- _PROBLEM_: Repeat the ancient cuisine article word for word between "Why it matters" and "measure of power.", inclusive.

[Start PAGE TEXT]

Using a veritable cobb salad of technological innovations and new chemical analyses of ancient pottery, bones, and ruins, archaeologists are getting inside some true “ghost kitchens” and discovering how ancient cuisine evolved over thousands of years to create the food cultures we know today.

Basically, if you want to eat like an Ancient Roman, then read on.

Why it matters — Discovering the roots of “good taste” is a little more complicated than tracing your family’s bolognese recipe back through the generations. Rather, what makes it on the plate acts as a lens for historians to better understand how different ancient civilizations developed, thrived, and even how they fell. Food, in some ways, is a measure of power.

The health and dietary needs of people caught in different situations and facing different environmental pressures can also be understood by looking at what they ate.

What someone ate in a Roman metropolis and what another ate in a Levantine coastal town was not necessarily the same, after all.

This legacy adds a little extra seasoning to our food obsessions today — and offers up new ideas for culinary experimentation.

The medieval Sicilian kitchen — Like that bolognese, nonna might claim her caponata has a storied history, but who is to say that medieval society in Sicily ran on arancini and cannolis?

[End PAGE TEXT]
[Start COLLECTED MATERIAL]

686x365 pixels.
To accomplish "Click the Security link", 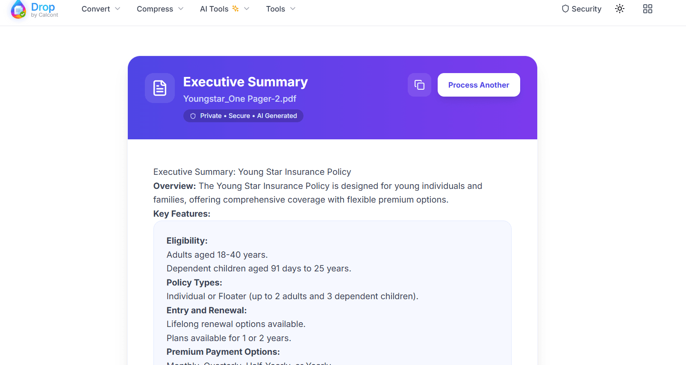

[End COLLECTED MATERIAL]

- _THE OUTPUT_:
Why it matters — Discovering the roots of “good taste” is a little more complicated than tracing your family’s bolognese recipe back through the generations. Rather, what makes it on the plate acts as a lens for historians to better understand how different ancient civilizations developed, thrived, and even how they fell. Food, in some ways, is a measure of power.